Below are the records; copy exactly the stretch from the line containing "NTR (748, 882)" through the line containing "Datenschutzerklärung (864, 1000)", both ends included, and nothing else.

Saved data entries
____________
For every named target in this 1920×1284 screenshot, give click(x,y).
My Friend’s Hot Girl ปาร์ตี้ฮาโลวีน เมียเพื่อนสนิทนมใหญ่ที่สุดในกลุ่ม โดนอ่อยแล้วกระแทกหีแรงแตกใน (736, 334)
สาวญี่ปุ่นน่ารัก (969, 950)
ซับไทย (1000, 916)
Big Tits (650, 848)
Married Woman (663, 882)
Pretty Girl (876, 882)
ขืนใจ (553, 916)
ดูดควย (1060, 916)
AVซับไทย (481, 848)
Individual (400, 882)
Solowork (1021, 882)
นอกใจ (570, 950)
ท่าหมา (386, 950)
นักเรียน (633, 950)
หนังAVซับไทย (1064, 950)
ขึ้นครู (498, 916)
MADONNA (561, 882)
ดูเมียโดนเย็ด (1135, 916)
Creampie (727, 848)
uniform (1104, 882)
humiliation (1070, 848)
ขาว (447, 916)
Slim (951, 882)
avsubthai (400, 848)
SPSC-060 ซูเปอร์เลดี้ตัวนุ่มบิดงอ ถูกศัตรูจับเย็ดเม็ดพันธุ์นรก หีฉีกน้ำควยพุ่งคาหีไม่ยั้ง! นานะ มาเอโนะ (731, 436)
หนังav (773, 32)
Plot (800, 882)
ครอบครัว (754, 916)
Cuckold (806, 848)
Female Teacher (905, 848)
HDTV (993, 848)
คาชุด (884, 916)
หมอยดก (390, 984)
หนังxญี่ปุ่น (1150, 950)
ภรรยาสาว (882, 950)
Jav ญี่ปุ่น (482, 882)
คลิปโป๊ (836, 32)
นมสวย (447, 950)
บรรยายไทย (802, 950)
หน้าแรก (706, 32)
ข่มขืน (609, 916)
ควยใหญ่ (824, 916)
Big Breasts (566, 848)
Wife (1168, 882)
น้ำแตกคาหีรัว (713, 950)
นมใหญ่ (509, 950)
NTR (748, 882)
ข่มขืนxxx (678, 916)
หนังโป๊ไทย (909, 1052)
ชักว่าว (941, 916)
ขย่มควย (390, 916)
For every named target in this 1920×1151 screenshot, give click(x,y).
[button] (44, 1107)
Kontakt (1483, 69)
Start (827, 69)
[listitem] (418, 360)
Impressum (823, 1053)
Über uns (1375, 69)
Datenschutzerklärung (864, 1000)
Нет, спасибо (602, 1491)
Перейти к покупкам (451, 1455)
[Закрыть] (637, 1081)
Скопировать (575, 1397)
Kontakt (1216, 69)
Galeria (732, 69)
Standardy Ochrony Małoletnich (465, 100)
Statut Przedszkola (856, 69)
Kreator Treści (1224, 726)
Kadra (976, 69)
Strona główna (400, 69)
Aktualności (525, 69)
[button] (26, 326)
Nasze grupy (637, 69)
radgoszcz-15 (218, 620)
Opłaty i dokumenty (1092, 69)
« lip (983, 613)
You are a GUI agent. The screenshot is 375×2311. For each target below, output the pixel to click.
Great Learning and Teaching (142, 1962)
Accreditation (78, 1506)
____________
◆ **RESULT FOR THIS TASK**:
NTR (748, 882)
ข่มขืนxxx (678, 916)
หนังโป๊ไทย (909, 1052)
ชักว่าว (941, 916)
ขย่มควย (390, 916)
For every named target in this 1920×1151 screenshot, give click(x,y).
[button] (44, 1107)
Kontakt (1483, 69)
Start (827, 69)
[listitem] (418, 360)
Impressum (823, 1053)
Über uns (1375, 69)
Datenschutzerklärung (864, 1000)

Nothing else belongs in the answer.